In case you lost me there, don’t worry. Spectre and Meltdown are two well-known system vulnerabilities that affected x86, IBM and even some ARM-based microprocessors. They were deemed dangerous in terms of data security and over time, protective measures have been taken in order to prevent them from ever occurring. All was good until SWAPGSAttack was discovered by Bitdefender’s research team.
Regarding this new threat, Microsoft’s advisory says, “An attacker who successfully exploited the vulnerability could read privileged data across trust boundaries”. This means that regardless of how safe you think your data is, it can be accessed. Regarding the preventive measures, the advisory added, “Customers who have Windows Update enabled and applied the security updates are protected automatically”. This means that now would be a good time to let your Windows update automatically in order to prevent a data breach.
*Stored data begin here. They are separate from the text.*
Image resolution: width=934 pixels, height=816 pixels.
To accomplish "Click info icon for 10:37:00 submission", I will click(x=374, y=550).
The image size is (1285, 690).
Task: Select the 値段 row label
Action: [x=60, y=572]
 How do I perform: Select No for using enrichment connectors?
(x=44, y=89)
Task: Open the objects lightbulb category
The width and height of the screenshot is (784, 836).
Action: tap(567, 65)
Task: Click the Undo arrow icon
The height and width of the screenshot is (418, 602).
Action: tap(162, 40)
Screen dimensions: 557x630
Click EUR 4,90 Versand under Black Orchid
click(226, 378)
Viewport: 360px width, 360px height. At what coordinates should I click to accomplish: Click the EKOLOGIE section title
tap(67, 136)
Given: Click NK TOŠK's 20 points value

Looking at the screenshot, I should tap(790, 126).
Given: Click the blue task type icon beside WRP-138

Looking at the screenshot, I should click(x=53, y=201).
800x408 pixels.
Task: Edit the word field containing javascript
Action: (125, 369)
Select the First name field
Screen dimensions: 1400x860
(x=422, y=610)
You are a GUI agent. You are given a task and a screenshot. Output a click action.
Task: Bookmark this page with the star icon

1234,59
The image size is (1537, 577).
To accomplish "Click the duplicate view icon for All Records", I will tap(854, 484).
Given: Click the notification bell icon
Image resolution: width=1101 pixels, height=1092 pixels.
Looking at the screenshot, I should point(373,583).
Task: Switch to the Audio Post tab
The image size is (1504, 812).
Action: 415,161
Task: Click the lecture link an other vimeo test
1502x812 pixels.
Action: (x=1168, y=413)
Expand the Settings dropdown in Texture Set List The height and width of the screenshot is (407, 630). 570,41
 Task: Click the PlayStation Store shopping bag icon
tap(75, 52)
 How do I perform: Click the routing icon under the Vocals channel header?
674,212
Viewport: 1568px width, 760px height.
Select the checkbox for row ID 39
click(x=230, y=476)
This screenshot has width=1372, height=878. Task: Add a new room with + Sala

AImage: ThreatpostWhile Bitdefender team only deemed it dangerous for devices with Intel chipsets, Red Hat and Microsoft believe that it may affect AMD and even some ARM-based processors as well. The theory behind this is that SWAPGSAttack is a type of Spectre, at the end of the day. Since Spectre affected all the aforementioned microprocessors, SWAPGSAttack might do it as well.
For all you nerds out there who would want to know the story behind the weird name of SWAPGSAttack, it’s surprisingly simple. This vulnerability exploits SWAPGS, which happens to be an instruction found in devices with x86/64 CPUs. As you might have guessed, this instruction switches the system to start addressing the protected memory set aside for operating system kernels.
For now, all we can do is hope that Windows provides us with an update or a patch that permanently fixes this problem. While there’s no guarantee that any update can prevent future attacks, we can hope that the developers behind these Operating Systems can provide speedy fixes to minimize the damage.